Perhaps personal biases drive me to this conclusion, but I consider Marxism totally and unequivocally bankrupt. I see nothing of worth in it. Many of the past atrocities of the 20th and 19th centuries have been done in its very name, and most have been done on the same assumptions it maintains. If there’s anything Marxism has taught us, it is what not to believe in.
Nietzsche is different. I view him as pivotal to philosophy, as most philosophers do. I also consider him important in my own personal life and directly responsible for most of my beliefs today. While it may at first seem to illegitimate the concept, we need to look at the superman, again, in an aesthetic way. He is something to admire.

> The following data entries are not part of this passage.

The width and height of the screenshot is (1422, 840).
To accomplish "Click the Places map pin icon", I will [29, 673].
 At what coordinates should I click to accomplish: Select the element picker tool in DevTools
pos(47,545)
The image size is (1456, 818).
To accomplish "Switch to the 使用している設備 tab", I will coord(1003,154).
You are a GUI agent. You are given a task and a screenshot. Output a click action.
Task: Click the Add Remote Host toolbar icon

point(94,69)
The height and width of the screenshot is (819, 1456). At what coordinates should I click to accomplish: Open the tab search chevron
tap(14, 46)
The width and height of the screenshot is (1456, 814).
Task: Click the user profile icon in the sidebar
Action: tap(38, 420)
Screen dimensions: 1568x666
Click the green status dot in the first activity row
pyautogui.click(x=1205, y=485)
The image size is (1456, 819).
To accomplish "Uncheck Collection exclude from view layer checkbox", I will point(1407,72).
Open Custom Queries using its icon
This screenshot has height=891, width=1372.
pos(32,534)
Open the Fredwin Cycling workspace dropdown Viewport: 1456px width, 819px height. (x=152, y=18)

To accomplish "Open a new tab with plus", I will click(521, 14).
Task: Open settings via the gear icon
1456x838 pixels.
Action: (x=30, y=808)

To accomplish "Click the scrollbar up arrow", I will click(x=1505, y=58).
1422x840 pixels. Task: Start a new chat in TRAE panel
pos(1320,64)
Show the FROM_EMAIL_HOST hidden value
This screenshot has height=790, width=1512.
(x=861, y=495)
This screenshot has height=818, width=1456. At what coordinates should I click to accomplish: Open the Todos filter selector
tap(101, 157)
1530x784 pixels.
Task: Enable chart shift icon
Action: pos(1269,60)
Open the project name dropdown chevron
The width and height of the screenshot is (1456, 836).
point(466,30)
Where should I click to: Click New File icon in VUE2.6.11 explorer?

I think an existential Nietzsche makes more sense than a scientific Nietzsche. With the margin of living and nihilism encroaching upon us, a twinkle of sentiment explodes from within us to fight against these rather inevitable forces. The beautiful life somehow sounds better than the happy life. We would all pick being an unhappy human over a happy pig. Art isn’t valuable as it relates to market prices and forces of economy. It isn’t something we consciously do for its utilitarian ends, even if that might be the purpose it actually serves in the long run (which is arguable both ways). There’s much more to life than living on the margin. Schopenhauer mused over how humans can discover themselves with a contiguous model of causality and natural order, as well as see all of life and experience within our individual perceptions. We toggle between solipsism and empiricism with great ease. We don’t normally view our lives as nothing more than a path of least resistance. That world-view is meaningless to us.
Most people who read Nietzsche fancy themselves as the excellent persons he venerates, even if it’s quite untrue. Few think they are an obstacle to the coming of the superman, despite being just that. Nietzsche is inspirational more than anything else. He gives our lives meaning. He was an existentialist.